Code and PCB/CAD design files here

I was looking for some kind of project that let me combine my love for building small electronics/3d-printing projects and machine learning, and this is what I came up with.

The machine learning side of this isn’t too interesting, just a small 3 layer vanilla RNN (all layers with 10-d state, trained in tensorflow/keras) that takes as input the moves of the two players and outputs a prediction for the opponents next move. The data comes from human games played on roshambo.me via this blog article. I added some simulated data of periodic sequences, because that seems like the sort of thing people might try out when playing against an “AI”.

Without the simulated data (which is easy to predict) the model gets something like 38% accuracy on the test set (compared to 33% playing randomly).

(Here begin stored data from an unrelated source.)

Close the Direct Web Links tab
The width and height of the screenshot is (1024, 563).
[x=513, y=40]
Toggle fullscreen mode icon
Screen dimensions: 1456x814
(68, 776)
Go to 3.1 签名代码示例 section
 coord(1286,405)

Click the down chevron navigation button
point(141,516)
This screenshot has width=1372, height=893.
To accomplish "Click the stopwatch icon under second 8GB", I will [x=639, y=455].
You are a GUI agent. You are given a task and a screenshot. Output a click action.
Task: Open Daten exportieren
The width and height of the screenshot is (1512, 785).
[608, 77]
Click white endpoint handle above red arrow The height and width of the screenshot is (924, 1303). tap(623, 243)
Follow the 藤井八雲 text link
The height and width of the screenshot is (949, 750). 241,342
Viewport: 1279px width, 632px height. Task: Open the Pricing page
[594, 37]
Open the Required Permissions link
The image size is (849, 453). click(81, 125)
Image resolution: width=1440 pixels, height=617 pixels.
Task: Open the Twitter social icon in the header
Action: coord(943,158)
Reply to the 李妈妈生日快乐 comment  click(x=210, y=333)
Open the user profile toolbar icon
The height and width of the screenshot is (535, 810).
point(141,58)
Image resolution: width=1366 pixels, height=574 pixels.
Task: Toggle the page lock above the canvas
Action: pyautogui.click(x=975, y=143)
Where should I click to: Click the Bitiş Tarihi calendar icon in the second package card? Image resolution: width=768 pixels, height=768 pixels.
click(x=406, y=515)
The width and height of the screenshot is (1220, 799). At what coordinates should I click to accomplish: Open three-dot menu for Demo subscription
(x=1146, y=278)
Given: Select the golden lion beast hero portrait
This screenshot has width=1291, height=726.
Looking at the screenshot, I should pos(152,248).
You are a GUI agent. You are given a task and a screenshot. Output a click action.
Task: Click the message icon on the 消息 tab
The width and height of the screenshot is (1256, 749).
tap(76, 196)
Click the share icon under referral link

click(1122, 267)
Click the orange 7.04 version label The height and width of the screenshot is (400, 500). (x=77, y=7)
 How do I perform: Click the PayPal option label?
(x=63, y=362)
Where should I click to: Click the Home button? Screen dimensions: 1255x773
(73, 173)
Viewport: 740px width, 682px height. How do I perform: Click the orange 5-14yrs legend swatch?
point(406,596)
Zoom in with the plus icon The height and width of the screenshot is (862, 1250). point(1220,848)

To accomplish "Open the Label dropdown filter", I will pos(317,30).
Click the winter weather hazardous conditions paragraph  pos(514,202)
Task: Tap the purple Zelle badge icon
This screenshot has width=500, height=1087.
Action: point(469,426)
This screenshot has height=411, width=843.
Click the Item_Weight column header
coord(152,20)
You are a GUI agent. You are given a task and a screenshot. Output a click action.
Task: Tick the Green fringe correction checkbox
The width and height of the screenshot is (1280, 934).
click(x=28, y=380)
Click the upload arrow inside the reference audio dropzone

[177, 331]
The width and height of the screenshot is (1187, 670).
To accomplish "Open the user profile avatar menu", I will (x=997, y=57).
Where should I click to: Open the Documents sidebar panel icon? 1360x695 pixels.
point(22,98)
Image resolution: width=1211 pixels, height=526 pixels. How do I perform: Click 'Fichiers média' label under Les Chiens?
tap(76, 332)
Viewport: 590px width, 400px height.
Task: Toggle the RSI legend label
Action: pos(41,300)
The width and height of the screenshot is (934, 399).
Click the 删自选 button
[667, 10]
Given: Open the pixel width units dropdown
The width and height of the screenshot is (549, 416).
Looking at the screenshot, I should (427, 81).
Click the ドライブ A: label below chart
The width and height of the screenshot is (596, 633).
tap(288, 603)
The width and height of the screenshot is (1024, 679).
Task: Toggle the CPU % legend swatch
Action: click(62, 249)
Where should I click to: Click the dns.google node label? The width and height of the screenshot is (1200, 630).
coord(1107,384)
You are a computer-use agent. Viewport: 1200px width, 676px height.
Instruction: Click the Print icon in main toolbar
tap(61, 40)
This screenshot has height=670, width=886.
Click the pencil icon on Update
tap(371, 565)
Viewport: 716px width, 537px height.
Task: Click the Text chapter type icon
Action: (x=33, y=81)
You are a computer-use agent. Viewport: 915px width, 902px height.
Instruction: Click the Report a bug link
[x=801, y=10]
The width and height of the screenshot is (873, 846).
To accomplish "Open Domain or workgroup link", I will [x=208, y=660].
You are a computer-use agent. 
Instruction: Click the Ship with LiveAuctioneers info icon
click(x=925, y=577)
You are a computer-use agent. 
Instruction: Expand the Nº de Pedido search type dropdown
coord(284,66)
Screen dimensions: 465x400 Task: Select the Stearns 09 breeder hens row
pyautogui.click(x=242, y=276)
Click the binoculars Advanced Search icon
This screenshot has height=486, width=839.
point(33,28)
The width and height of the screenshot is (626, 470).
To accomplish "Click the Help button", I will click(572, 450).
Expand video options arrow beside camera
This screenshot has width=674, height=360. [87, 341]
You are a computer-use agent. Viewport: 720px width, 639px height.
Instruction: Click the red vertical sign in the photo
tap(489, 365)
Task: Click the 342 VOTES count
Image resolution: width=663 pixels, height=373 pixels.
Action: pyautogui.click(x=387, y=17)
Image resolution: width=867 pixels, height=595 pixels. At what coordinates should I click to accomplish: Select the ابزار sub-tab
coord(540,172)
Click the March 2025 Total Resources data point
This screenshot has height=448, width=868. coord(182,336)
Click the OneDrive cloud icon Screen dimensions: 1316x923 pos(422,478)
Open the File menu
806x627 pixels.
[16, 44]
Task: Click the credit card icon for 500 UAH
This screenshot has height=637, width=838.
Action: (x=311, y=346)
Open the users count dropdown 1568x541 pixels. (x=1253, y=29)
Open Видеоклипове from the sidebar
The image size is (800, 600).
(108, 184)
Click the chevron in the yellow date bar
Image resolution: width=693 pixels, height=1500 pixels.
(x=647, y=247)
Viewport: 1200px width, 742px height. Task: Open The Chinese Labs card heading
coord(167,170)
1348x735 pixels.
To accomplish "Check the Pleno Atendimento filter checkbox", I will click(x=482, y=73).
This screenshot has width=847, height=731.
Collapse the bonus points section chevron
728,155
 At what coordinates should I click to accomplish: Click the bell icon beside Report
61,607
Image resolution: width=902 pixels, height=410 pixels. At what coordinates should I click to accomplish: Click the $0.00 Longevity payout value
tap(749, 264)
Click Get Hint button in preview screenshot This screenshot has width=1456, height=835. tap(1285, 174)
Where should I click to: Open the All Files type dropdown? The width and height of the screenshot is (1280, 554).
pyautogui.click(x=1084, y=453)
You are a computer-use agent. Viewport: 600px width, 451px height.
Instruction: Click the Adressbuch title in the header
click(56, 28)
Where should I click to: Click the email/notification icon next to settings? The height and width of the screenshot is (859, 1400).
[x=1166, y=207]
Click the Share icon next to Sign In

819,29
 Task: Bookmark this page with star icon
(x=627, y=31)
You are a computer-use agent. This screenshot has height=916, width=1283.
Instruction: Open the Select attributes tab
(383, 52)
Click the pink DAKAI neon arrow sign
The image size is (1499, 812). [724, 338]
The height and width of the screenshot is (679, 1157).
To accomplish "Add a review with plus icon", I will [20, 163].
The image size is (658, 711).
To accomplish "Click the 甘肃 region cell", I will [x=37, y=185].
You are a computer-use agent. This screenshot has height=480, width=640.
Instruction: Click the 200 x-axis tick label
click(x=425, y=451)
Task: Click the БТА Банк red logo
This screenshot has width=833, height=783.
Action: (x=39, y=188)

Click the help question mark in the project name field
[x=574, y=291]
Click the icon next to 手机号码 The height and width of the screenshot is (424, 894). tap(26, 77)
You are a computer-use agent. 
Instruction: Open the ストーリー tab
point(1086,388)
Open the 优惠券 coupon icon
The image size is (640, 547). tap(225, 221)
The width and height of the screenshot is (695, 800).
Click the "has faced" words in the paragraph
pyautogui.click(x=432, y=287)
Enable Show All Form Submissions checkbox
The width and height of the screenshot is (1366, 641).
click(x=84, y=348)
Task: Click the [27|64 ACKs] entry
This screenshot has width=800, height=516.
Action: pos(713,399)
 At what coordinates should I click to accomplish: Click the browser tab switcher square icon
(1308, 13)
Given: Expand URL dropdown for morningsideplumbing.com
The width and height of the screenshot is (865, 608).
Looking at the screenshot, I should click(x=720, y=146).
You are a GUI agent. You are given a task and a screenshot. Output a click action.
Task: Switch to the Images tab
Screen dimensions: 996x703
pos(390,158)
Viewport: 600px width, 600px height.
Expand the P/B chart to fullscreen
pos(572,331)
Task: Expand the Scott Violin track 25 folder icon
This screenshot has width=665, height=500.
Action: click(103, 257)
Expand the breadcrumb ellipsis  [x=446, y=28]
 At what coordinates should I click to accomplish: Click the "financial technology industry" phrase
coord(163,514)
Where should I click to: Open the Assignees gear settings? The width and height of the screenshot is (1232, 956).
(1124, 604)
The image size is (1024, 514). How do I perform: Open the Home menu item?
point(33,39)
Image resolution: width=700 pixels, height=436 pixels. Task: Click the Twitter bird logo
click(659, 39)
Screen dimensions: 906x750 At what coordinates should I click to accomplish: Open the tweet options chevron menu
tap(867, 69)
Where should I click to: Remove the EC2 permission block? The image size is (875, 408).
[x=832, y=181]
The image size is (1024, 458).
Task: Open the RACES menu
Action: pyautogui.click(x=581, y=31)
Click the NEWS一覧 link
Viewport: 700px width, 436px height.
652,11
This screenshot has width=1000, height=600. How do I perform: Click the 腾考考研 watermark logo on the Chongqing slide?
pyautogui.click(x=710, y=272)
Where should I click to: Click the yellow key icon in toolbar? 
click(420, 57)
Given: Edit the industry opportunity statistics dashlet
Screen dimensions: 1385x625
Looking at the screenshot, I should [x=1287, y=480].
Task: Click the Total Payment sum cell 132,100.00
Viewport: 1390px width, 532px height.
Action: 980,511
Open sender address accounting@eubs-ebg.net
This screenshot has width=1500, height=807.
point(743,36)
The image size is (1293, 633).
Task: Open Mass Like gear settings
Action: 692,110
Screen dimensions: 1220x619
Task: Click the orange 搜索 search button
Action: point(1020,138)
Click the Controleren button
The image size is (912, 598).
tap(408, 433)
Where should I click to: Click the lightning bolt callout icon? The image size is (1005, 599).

One nice thing about rock-paper-scissors is that you can’t do much better than random, so there isn’t much pressure 😉

I had some problems getting training with larger batches to work (either with just padding or padding and masking the gradients) so I just trained it with batch_size=1, which wasn’t too bad for such a small network.

The probably more interesting part of this project is running that network on a small microcontroller. I quantized the network weights (to 8-bit integers) to save some space (it only has 2kiB RAM and 16kiB flash, although the network I ended up using would actually fit without that). The calculations are done using software floats, as performance isn’t really an issue. The C-code running on the microcontroller is all custom, not that it’s particularly complicated.

The finished device is about the size of a coin (but thicker). It uses a custom pcb (ordered from dirtyPCBs), is powered by a coin cell battery, and has a nice 3d-printed case. The form-factor is pretty close to my electronic dice so that wasn’t too much work.